**ARTICLE:**
———
Mr Gleixner, I was upset when I compiled 4.14.87 found that SCHED_SMT had been forced on. At the time, I just reported it to my blog, and posted a question about it to a couple of forums, and stayed with an earlier kernel.
However, when 4.14.88 came out, and still the same situation, alarm bells went off, and I looked through the kernel changelog. Found it, 4.14.86:
"x86/Kconfig: Select SCHED_SMT if SMP enabled"
Then:
"CONFIG_SCHED_SMT is enabled by all distros, so there is not a real point to have it configurable. ..."
...that is a lie. It would be correct to state that is true of the distros you use, and presumably also for all of you guys who signed off on it.
Puppy Linux is an example of a distro that has mostly not had SCHED_SMT enabled. Ditto for most of the forks of Puppy. Two distros that I currently maintain, Quirky and EasyOS (easyos.org) have SMP enabled but not SCHED_SMT.
The difference between them is important, they should remain independently settable. I am so surprised that all of you guys went along with forcing it on.
For the record, my blog post:
http://bkhome.org/news/201812/kernel-41487-compiled.html
Regards, Barry Kauler
On Sun, Dec 16, 2018 at 02:21:55PM +0800, Barry Kauler wrote:
Mr Gleixner, I was upset when I compiled 4.14.87 found that SCHED_SMT had been forced on. At the time, I just reported it to my blog, and posted a question about it to a couple of forums, and stayed with an earlier kernel.
However, when 4.14.88 came out, and still the same situation, alarm bells went off, and I looked through the kernel changelog. Found it, 4.14.86:
"x86/Kconfig: Select SCHED_SMT if SMP enabled"
Then:
"CONFIG_SCHED_SMT is enabled by all distros, so there is not a real point to have it configurable. ..."
...that is a lie. It would be correct to state that is true of the distros you use, and presumably also for all of you guys who signed off on it.
———
**SUPPLIED MATERIAL:**
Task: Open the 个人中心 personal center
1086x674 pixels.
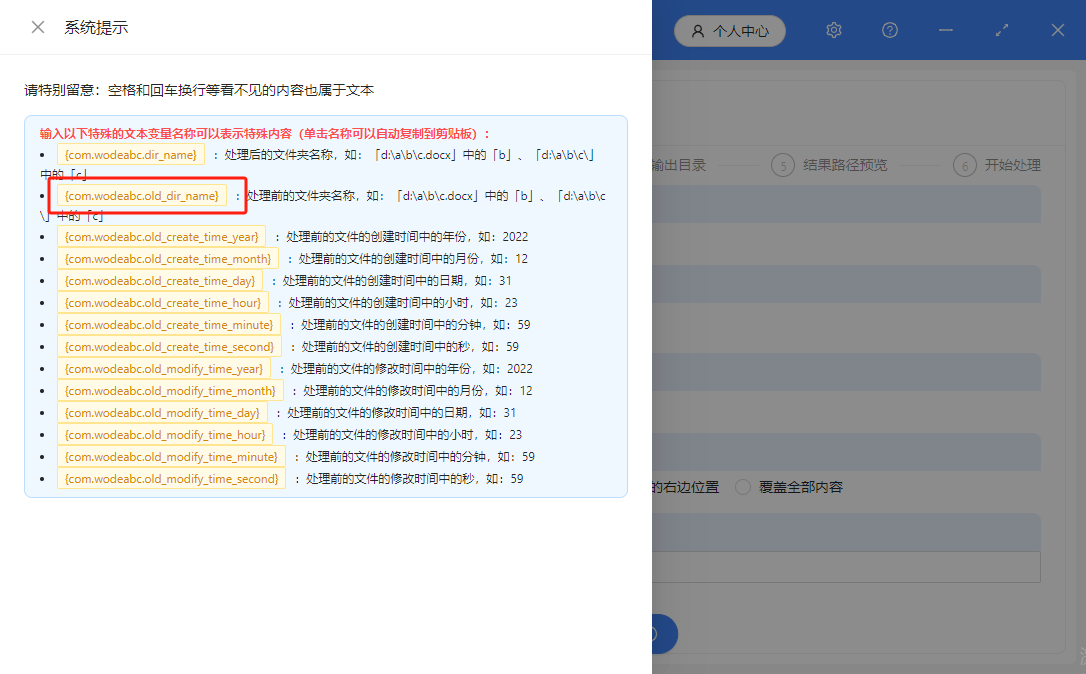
———
**WHAT IS ASKED:**
(A) For each statement, say yes or no according to the SCHED_SMT message and quote the words that decide it: (i) The change that forced SCHED_SMT on is listed under kernel 4.14.86. (ii) Quirky and EasyOS have SCHED_SMT enabled. (iii) After compiling 4.14.87, the writer moved on to a later kernel.
(B) Copy the SCHED_SMT message word for word, starting at "Puppy Linux is" and ending at "forcing it on.".
Answer using only the SCHED_SMT message, with no outside knowledge.

**SOLUTIONS TO THE TASKS:**
(A)
(i) Yes: "Found it, 4.14.86:"
(ii) No: "have SMP enabled but not SCHED_SMT."
(iii) No: "stayed with an earlier kernel."

(B)
Puppy Linux is an example of a distro that has mostly not had SCHED_SMT enabled. Ditto for most of the forks of Puppy. Two distros that I currently maintain, Quirky and EasyOS (easyos.org) have SMP enabled but not SCHED_SMT.
The difference between them is important, they should remain independently settable. I am so surprised that all of you guys went along with forcing it on.